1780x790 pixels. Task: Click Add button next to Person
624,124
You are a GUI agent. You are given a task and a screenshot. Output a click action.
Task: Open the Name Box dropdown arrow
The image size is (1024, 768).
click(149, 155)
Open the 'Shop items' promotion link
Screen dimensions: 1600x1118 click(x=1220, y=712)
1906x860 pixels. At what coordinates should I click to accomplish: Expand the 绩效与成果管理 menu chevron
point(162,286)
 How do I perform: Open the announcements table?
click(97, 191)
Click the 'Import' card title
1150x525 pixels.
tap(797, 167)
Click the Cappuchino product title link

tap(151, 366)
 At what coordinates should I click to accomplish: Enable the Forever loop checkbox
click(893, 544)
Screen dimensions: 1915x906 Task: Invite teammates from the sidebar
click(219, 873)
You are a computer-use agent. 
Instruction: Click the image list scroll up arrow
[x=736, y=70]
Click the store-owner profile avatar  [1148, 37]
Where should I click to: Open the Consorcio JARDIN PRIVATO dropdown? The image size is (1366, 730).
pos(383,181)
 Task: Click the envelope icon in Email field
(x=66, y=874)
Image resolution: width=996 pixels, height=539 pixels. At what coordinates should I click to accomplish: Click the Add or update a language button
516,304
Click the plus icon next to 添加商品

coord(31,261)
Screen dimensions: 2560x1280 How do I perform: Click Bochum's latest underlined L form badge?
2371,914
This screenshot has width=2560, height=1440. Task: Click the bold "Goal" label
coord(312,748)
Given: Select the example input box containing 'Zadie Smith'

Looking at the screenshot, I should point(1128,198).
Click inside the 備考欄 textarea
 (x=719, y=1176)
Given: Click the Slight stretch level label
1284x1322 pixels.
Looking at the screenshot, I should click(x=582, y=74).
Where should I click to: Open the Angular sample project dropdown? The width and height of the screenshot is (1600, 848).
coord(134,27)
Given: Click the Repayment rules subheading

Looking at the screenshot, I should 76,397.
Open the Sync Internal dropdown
━━━━━━━━━━━━━━━━
» **WHAT TO WORK ON**: Please copy out every line of the listing above exactly as it stands.

» **CORRECT ANSWER**:
1780x790 pixels. Task: Click Add button next to Person
624,124
You are a GUI agent. You are given a task and a screenshot. Output a click action.
Task: Open the Name Box dropdown arrow
The image size is (1024, 768).
click(149, 155)
Open the 'Shop items' promotion link
Screen dimensions: 1600x1118 click(x=1220, y=712)
1906x860 pixels. At what coordinates should I click to accomplish: Expand the 绩效与成果管理 menu chevron
point(162,286)
 How do I perform: Open the announcements table?
click(97, 191)
Click the 'Import' card title
1150x525 pixels.
tap(797, 167)
Click the Cappuchino product title link

tap(151, 366)
 At what coordinates should I click to accomplish: Enable the Forever loop checkbox
click(893, 544)
Screen dimensions: 1915x906 Task: Invite teammates from the sidebar
click(219, 873)
You are a computer-use agent. 
Instruction: Click the image list scroll up arrow
[x=736, y=70]
Click the store-owner profile avatar  [1148, 37]
Where should I click to: Open the Consorcio JARDIN PRIVATO dropdown? The image size is (1366, 730).
pos(383,181)
 Task: Click the envelope icon in Email field
(x=66, y=874)
Image resolution: width=996 pixels, height=539 pixels. At what coordinates should I click to accomplish: Click the Add or update a language button
516,304
Click the plus icon next to 添加商品

coord(31,261)
Screen dimensions: 2560x1280 How do I perform: Click Bochum's latest underlined L form badge?
2371,914
This screenshot has width=2560, height=1440. Task: Click the bold "Goal" label
coord(312,748)
Given: Select the example input box containing 'Zadie Smith'

Looking at the screenshot, I should point(1128,198).
Click inside the 備考欄 textarea
 (x=719, y=1176)
Given: Click the Slight stretch level label
1284x1322 pixels.
Looking at the screenshot, I should click(x=582, y=74).
Where should I click to: Open the Angular sample project dropdown? The width and height of the screenshot is (1600, 848).
coord(134,27)
Given: Click the Repayment rules subheading

Looking at the screenshot, I should 76,397.
Open the Sync Internal dropdown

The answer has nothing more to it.